## SUPPLIED ENTRIES

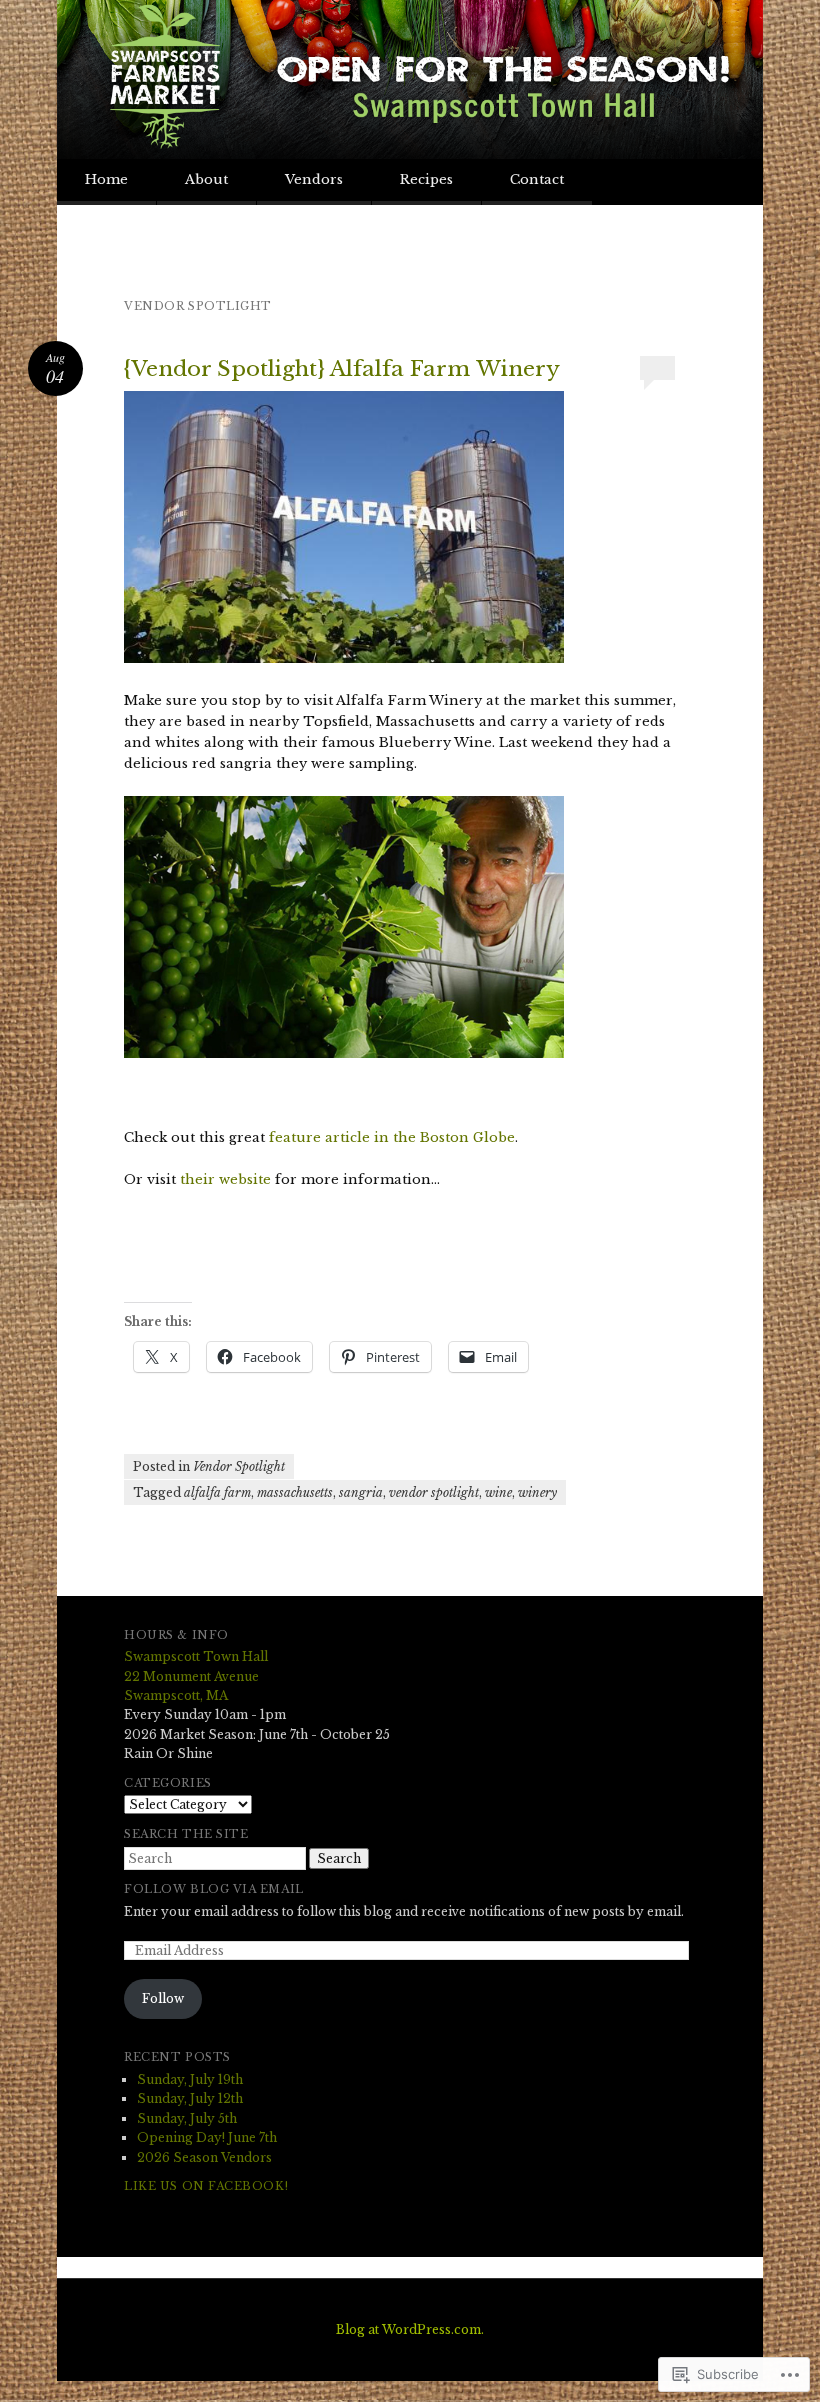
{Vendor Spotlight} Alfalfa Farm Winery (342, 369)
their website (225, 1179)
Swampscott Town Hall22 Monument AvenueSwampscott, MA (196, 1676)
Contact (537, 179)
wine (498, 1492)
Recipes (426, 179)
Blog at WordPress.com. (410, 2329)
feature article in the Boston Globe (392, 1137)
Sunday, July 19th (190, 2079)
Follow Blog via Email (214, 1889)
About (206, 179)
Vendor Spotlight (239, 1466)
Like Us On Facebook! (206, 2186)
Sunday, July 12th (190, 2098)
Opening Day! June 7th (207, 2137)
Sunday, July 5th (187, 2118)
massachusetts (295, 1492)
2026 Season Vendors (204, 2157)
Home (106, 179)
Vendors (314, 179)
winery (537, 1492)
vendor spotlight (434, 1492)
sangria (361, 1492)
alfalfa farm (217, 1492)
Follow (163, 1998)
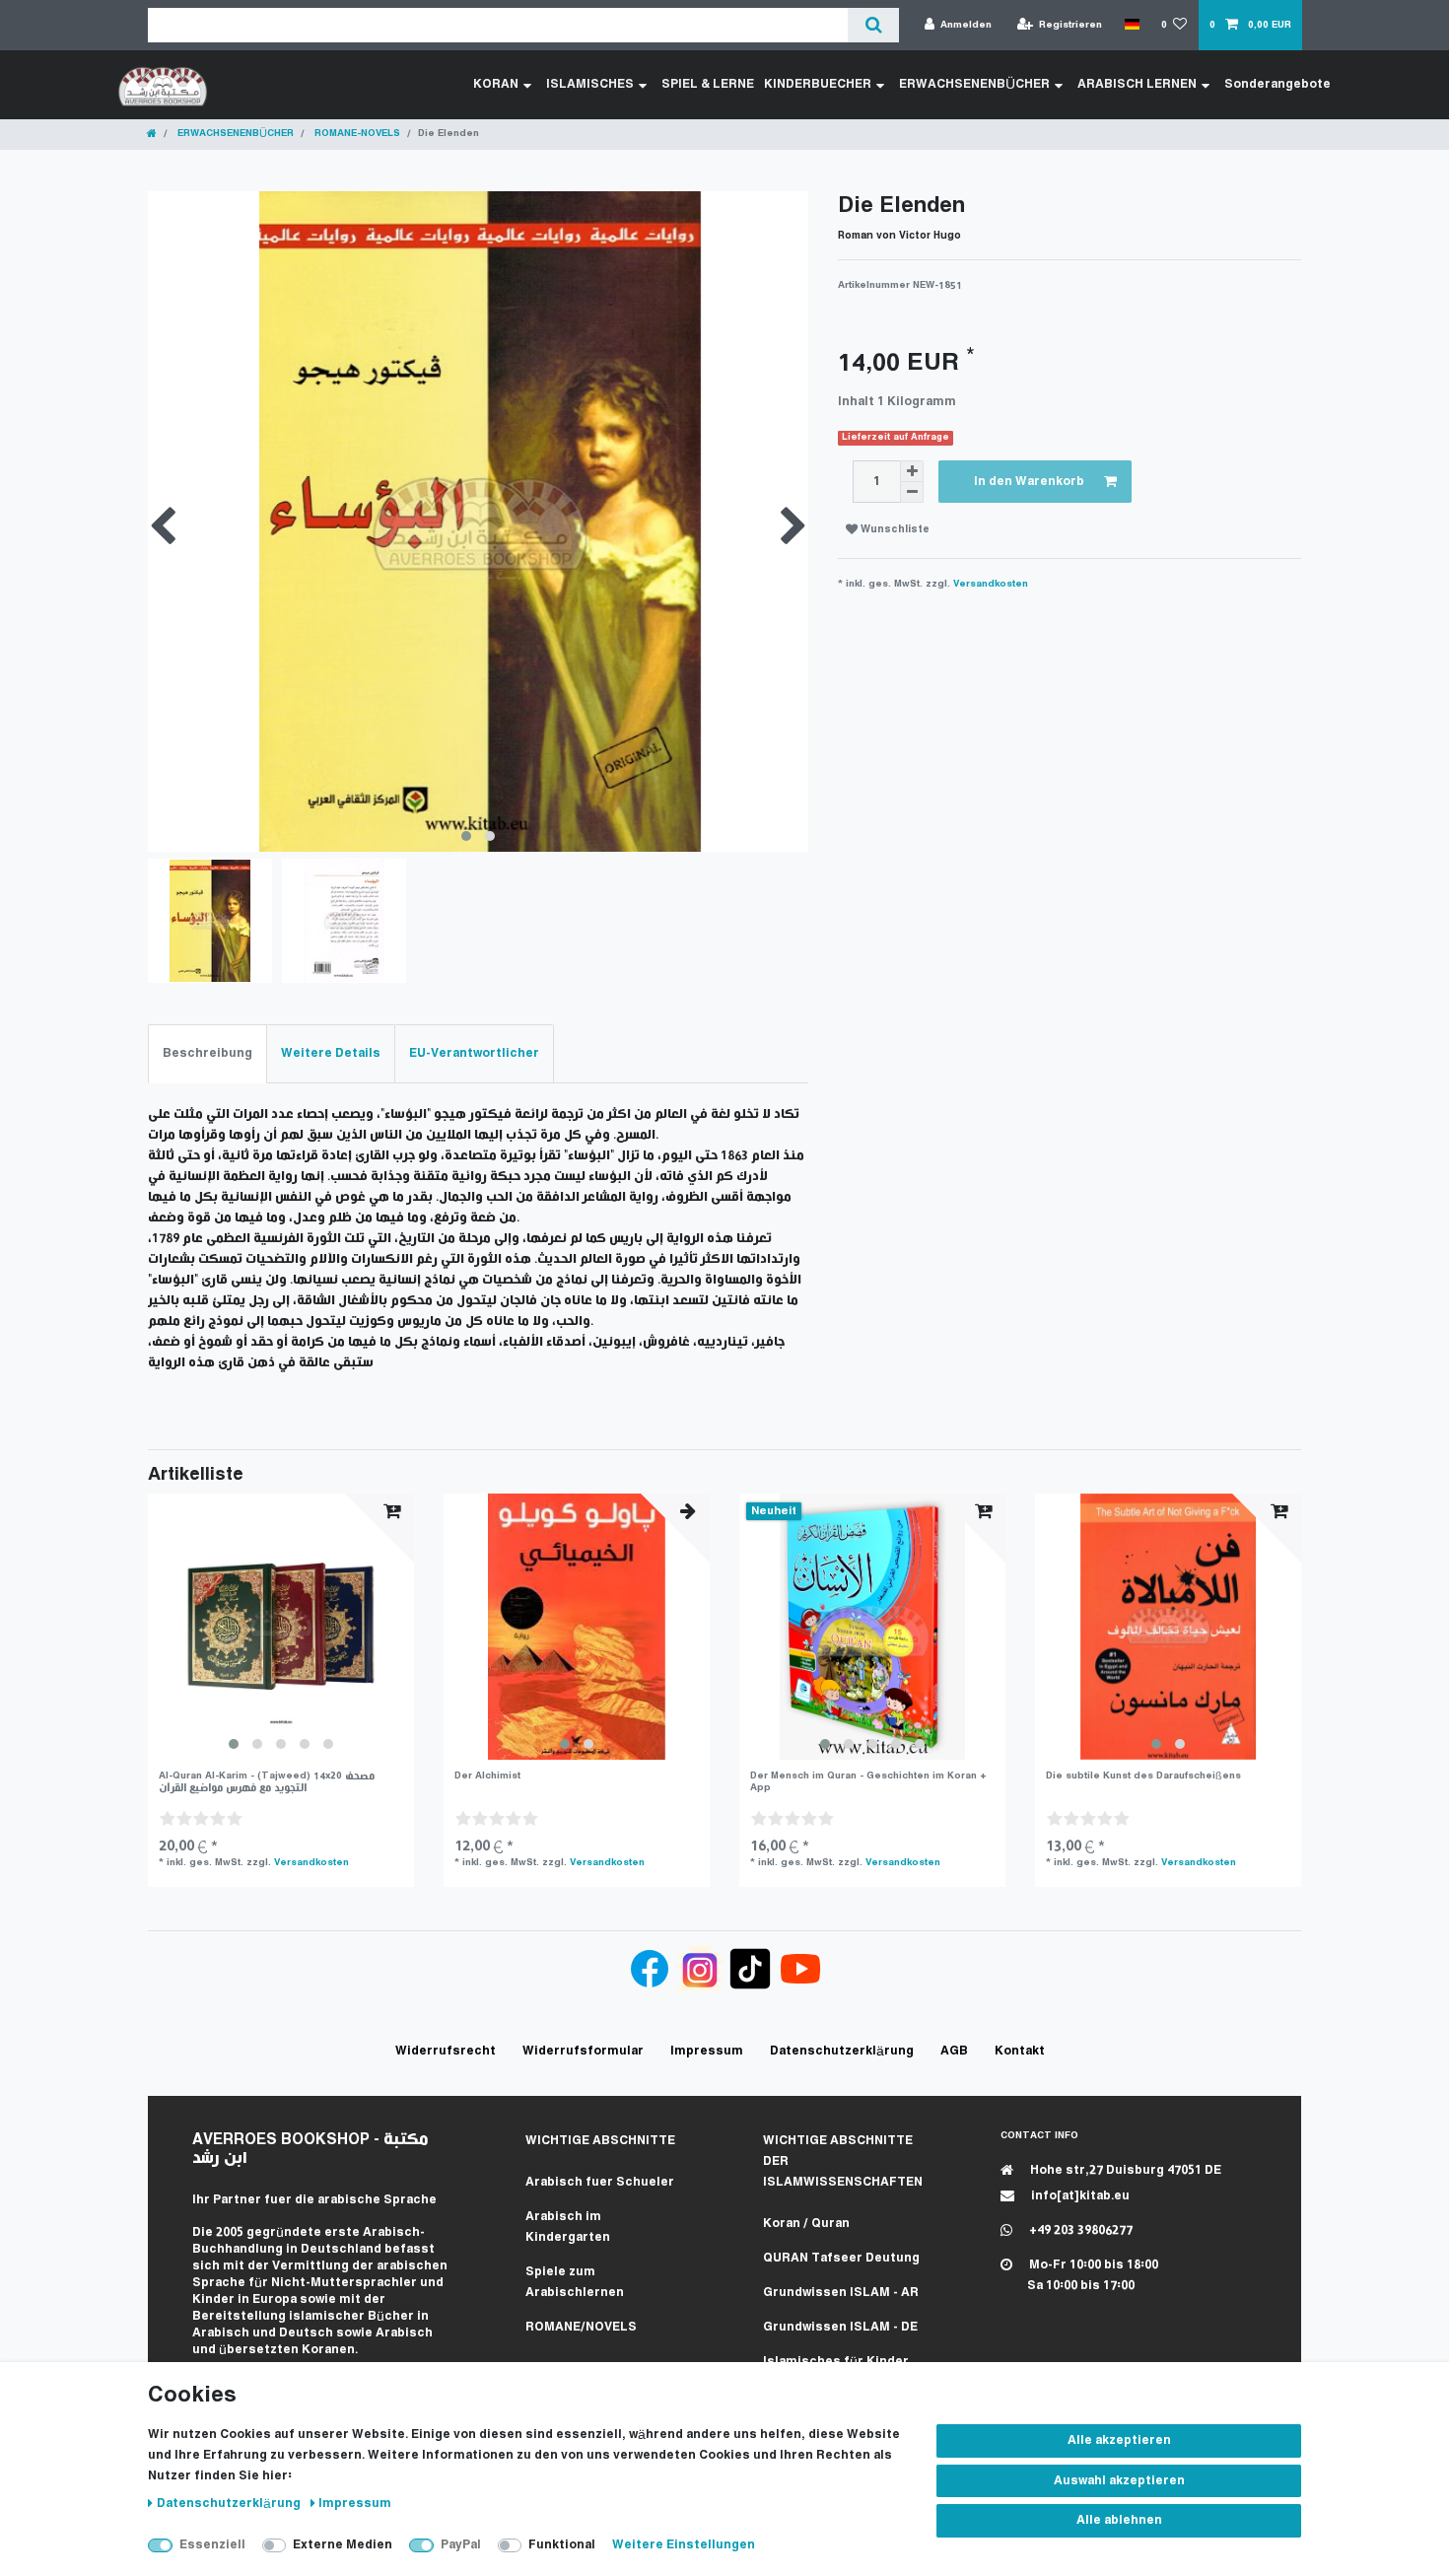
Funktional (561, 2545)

## TASK DETAILS
Could you print all of the entries exactly, skipping the images?

## ANSWER SPACE
{Vendor Spotlight} Alfalfa Farm Winery (342, 369)
their website (225, 1179)
Swampscott Town Hall22 Monument AvenueSwampscott, MA (196, 1676)
Contact (537, 179)
wine (498, 1492)
Recipes (426, 179)
Blog at WordPress.com. (410, 2329)
feature article in the Boston Globe (392, 1137)
Sunday, July 19th (190, 2079)
Follow Blog via Email (214, 1889)
About (206, 179)
Vendor Spotlight (239, 1466)
Like Us On Facebook! (206, 2186)
Sunday, July 12th (190, 2098)
Opening Day! June 7th (207, 2137)
Sunday, July 5th (187, 2118)
massachusetts (295, 1492)
2026 Season Vendors (204, 2157)
Home (106, 179)
Vendors (314, 179)
winery (537, 1492)
vendor spotlight (434, 1492)
sangria (361, 1492)
alfalfa farm (217, 1492)
Follow (163, 1998)
Funktional (561, 2545)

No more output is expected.